* **To be done**: Render the entries as a two-column CSV with the headers text and answer, one row per entry. Include only the span that starts at the line containing "Viewport: 1456px width, 828px" and runs through the end of the entries, both ends included. Quote every field, turn line breaks into spaces, and leave out the pictures.

───── Entries provided

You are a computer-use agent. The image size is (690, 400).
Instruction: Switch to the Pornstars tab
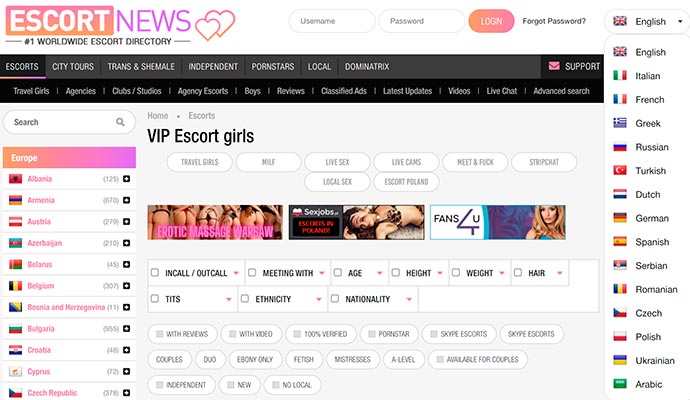coord(272,67)
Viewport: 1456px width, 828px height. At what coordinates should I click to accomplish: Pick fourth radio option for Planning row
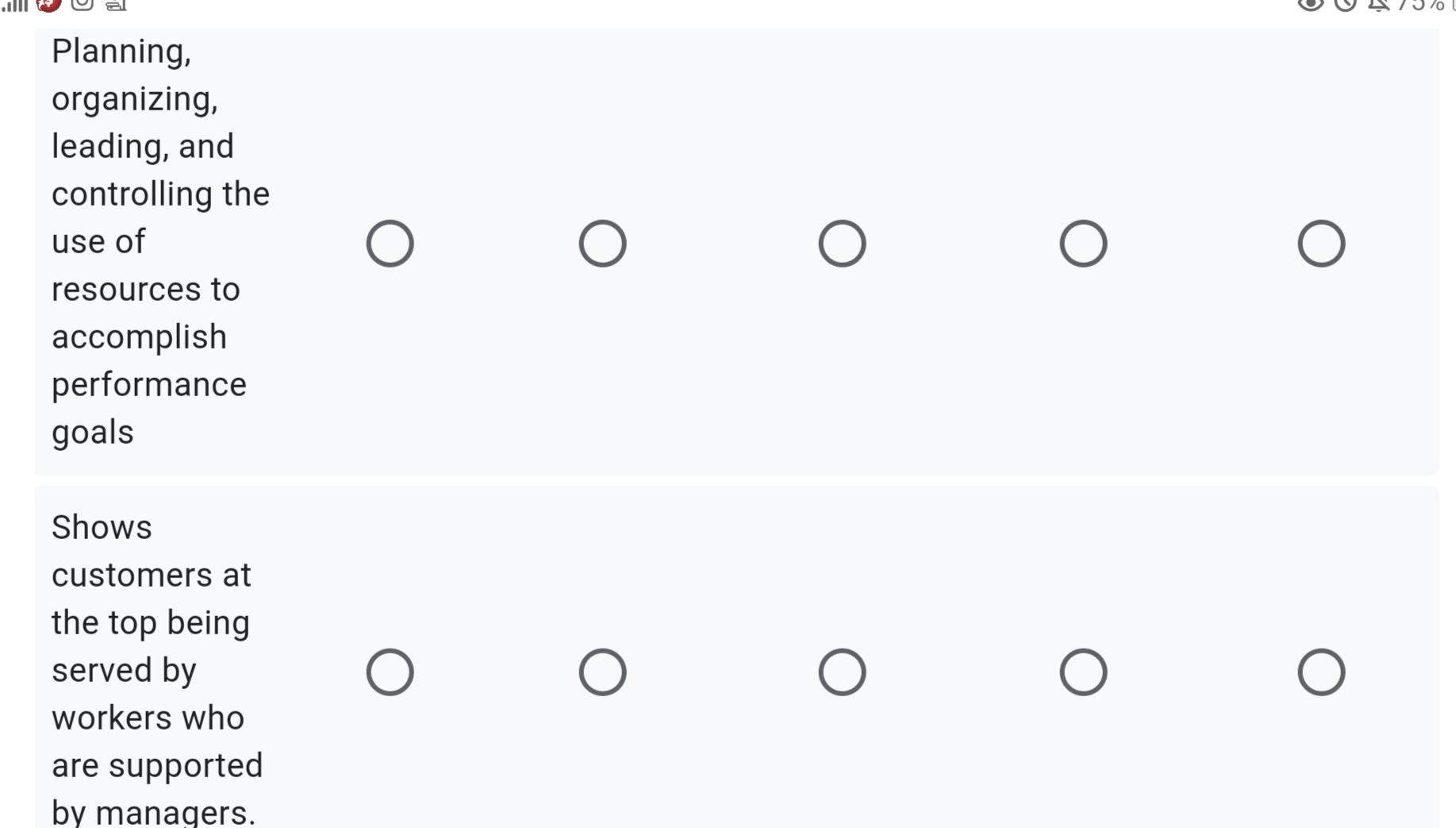point(1083,243)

──────────

* **Exercise output**:
text,answer
"Viewport: 1456px width, 828px height. At what coordinates should I click to accomplish: Pick fourth radio option for Planning row","point(1083,243)"